General Tso's chicken is the most popular Chinese food item ordered in America, and it's the fourth most popular dish overall ordered on food delivery app GrubHub (via NBC). But is General Tso's chicken real Chinese food? And if not, where did it come from, and why is it so popular? 

For those not in the know, General Tso's chicken is usually a dish made of deep-fried pieces of chicken that are coated in a sweet, tangy, and sometimes spicy sauce. But the General Tso's chicken we eat at Chinese food restaurants in America today is a lot different than the original version. 

Where does General Tso's chicken come from?

General Tso's chicken may be a famous Chinese restaurant dish in the U.S., but it was actually invented in Taiwan (via Smithsonian Magazine). It was first cooked by chef Peng Chang-kuei, a Chinese chef who fled to Taiwan during Mao Zedong's communist reign. He was inspired by traditional Hunanese cooking when he first made the dish in Taiwan. 
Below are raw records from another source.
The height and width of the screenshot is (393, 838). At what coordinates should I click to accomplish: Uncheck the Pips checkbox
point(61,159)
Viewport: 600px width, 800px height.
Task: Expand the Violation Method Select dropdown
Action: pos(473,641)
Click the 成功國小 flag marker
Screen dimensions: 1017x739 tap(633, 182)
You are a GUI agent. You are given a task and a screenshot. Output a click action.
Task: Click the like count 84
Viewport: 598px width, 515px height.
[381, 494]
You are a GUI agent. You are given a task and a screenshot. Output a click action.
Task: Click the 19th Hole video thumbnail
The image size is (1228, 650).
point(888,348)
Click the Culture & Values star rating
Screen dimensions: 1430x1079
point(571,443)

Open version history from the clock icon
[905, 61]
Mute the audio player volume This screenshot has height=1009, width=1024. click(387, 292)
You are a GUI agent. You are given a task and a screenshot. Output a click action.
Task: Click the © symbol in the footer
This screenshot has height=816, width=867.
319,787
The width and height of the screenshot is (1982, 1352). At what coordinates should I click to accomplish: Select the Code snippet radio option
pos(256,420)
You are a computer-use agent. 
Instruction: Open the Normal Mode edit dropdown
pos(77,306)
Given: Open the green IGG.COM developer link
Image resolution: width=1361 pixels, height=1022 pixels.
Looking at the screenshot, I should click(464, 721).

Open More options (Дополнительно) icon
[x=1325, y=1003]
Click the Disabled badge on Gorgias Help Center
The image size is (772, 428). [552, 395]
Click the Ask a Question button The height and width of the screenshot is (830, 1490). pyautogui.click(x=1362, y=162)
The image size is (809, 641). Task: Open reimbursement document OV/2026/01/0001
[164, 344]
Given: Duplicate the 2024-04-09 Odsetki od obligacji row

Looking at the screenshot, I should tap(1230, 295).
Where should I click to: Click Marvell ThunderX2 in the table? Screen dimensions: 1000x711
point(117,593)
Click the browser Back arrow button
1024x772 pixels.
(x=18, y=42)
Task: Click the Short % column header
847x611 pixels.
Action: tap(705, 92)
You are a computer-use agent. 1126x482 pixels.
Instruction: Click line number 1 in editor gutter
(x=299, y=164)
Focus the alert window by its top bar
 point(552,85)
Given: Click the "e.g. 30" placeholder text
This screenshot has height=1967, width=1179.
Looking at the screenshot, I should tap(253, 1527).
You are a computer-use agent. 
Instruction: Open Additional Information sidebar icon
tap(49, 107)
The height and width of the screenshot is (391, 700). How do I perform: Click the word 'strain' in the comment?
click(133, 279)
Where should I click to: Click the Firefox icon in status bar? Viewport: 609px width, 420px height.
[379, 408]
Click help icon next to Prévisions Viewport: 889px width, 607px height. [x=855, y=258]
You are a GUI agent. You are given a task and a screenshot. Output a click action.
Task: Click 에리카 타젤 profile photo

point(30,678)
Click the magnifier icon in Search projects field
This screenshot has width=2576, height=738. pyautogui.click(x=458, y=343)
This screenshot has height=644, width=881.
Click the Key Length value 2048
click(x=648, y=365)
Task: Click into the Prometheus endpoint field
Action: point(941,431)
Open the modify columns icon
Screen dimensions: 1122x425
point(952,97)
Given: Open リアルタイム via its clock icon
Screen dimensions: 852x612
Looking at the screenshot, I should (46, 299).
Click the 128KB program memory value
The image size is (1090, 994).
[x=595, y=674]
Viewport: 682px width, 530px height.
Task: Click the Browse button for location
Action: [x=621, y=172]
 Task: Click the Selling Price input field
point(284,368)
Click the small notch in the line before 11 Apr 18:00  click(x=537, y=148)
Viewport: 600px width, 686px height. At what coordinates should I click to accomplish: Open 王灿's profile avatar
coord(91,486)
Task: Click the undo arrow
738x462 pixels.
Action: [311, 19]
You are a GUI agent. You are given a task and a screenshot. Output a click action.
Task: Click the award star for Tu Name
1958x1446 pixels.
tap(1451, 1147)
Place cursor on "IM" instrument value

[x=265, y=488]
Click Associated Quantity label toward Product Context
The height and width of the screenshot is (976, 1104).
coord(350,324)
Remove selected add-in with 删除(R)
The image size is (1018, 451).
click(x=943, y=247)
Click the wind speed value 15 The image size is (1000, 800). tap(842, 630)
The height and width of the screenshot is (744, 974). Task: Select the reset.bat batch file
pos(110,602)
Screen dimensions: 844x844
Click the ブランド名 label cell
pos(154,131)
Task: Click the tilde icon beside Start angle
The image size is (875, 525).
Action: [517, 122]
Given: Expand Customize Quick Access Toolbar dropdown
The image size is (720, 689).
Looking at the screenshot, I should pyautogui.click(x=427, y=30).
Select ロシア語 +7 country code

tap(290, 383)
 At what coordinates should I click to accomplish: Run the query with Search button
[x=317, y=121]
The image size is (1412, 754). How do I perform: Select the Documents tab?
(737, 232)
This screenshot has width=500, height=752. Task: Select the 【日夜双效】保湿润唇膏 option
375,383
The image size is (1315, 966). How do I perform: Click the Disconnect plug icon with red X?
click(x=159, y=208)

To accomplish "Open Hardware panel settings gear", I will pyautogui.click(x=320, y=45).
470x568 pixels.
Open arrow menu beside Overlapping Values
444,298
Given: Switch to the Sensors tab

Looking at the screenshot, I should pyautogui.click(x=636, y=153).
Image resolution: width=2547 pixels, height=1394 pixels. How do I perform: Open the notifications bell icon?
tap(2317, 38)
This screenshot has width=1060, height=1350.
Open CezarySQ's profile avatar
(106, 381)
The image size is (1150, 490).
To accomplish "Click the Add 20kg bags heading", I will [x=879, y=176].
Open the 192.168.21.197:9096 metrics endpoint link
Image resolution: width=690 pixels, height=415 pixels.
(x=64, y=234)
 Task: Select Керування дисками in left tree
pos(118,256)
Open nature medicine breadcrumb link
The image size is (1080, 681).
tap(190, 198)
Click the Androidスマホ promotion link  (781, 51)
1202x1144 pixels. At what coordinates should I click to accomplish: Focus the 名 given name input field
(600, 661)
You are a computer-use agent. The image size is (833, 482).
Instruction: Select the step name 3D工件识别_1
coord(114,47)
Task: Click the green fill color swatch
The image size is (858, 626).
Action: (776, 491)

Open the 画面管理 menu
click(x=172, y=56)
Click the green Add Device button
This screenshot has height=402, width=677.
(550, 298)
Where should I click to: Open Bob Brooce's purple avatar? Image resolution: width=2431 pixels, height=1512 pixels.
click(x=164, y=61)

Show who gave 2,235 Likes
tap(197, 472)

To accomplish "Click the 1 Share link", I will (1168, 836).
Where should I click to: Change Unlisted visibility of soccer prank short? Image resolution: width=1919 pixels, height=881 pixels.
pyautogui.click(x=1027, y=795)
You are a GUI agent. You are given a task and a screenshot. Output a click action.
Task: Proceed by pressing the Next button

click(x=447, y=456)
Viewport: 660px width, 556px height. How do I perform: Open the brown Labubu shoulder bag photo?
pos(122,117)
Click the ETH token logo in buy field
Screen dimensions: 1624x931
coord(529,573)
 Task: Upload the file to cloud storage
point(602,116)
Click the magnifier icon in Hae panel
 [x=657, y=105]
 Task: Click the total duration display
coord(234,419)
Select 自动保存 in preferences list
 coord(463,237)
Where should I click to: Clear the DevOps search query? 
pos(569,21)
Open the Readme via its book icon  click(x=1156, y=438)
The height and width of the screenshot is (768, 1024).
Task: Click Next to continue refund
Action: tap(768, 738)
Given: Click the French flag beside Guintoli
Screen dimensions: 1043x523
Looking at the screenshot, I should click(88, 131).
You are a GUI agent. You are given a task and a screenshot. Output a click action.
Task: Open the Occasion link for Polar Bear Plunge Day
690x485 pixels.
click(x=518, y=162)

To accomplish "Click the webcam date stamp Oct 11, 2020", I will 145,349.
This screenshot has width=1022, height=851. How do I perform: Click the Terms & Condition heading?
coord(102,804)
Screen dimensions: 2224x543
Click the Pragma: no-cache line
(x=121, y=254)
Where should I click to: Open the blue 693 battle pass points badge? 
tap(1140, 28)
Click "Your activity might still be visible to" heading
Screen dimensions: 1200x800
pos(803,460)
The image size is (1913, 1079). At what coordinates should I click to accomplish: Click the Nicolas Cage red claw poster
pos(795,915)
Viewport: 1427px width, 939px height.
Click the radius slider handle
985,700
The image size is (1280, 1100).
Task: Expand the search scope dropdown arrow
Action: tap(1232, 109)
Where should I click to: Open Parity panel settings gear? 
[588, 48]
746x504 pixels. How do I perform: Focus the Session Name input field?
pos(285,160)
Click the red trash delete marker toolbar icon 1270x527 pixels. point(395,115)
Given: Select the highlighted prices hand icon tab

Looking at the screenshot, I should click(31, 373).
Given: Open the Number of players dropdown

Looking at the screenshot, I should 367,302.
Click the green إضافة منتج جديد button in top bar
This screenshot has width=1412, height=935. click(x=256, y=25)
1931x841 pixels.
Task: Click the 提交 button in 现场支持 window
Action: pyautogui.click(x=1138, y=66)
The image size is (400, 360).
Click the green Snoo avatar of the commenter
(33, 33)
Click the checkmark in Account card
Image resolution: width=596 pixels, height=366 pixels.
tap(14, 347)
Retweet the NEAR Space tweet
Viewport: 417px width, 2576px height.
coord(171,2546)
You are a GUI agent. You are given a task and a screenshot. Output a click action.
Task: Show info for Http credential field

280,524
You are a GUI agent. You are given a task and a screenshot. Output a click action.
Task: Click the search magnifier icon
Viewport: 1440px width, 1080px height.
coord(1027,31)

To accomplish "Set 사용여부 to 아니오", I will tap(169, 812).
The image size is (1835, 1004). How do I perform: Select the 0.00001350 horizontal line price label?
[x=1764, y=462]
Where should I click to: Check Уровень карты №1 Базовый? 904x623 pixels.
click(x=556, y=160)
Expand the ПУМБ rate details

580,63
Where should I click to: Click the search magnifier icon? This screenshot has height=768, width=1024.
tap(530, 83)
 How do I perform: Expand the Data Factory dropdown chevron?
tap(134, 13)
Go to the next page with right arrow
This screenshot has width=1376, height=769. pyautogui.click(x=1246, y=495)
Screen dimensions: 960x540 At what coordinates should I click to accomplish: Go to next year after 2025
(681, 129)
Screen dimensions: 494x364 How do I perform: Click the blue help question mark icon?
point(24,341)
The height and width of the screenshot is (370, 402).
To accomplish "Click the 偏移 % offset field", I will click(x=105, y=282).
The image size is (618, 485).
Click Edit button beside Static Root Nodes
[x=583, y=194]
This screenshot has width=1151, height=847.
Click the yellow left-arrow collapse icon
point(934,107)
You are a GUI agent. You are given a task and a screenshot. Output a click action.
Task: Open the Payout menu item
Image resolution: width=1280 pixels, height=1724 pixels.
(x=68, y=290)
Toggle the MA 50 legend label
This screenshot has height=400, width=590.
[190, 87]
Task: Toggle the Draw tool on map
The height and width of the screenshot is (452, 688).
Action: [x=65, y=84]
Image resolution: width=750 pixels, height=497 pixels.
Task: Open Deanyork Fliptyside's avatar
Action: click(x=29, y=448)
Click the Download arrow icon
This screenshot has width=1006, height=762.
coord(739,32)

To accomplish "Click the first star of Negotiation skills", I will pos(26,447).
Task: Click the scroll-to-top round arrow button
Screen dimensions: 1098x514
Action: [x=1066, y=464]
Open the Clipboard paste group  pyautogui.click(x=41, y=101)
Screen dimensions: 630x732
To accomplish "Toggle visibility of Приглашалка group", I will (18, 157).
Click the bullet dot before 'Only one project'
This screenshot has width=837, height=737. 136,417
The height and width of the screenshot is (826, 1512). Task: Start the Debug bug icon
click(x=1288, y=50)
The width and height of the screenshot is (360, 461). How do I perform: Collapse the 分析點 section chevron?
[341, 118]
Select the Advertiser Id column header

This original iteration of General Tso's chicken is a lot different than what we see today. For one, it wasn't sweet, but instead, it was sour, hot, and salty. It also wasn't made with boneless fried chicken pieces and was sometimes even made with bone-in, skin-on chicken. It wasn't until a chef living in New York City tasted General Tso's chicken at Peng Chang-kuei's restaurant and brought the recipe back that the dish we're all so familiar with today was created.

When was General Tso's chicken invented?

That chef, Tsung Ting Wang, had traveled to Taiwan to taste Hunanese food from the various chefs who had fled communist China, hoping to find inspiration for his own restaurant. He tried the General Tso's chicken at Peng Chang-kuei's restaurant, and eventually adapted the recipe for his own restaurant. 

The main changes he made? He added a sweet element to the sauce and a crispier batter to the chicken. Eventually, this version of the dish became so popular that when Chang-kuei opened up his own restaurant in New York, he modified the recipe to be sweeter. Fans included Secretary of State Henry Kissinger, who is credited as being one of the dish's most famous fans (via USA Today).

Peng Chang-kuei died in Taiwan at the age of 98, 60 years after creating the most famous Chinese food dish in America. Sure, the dish we know today might not exactly be "authentic," but it's certainly iconic.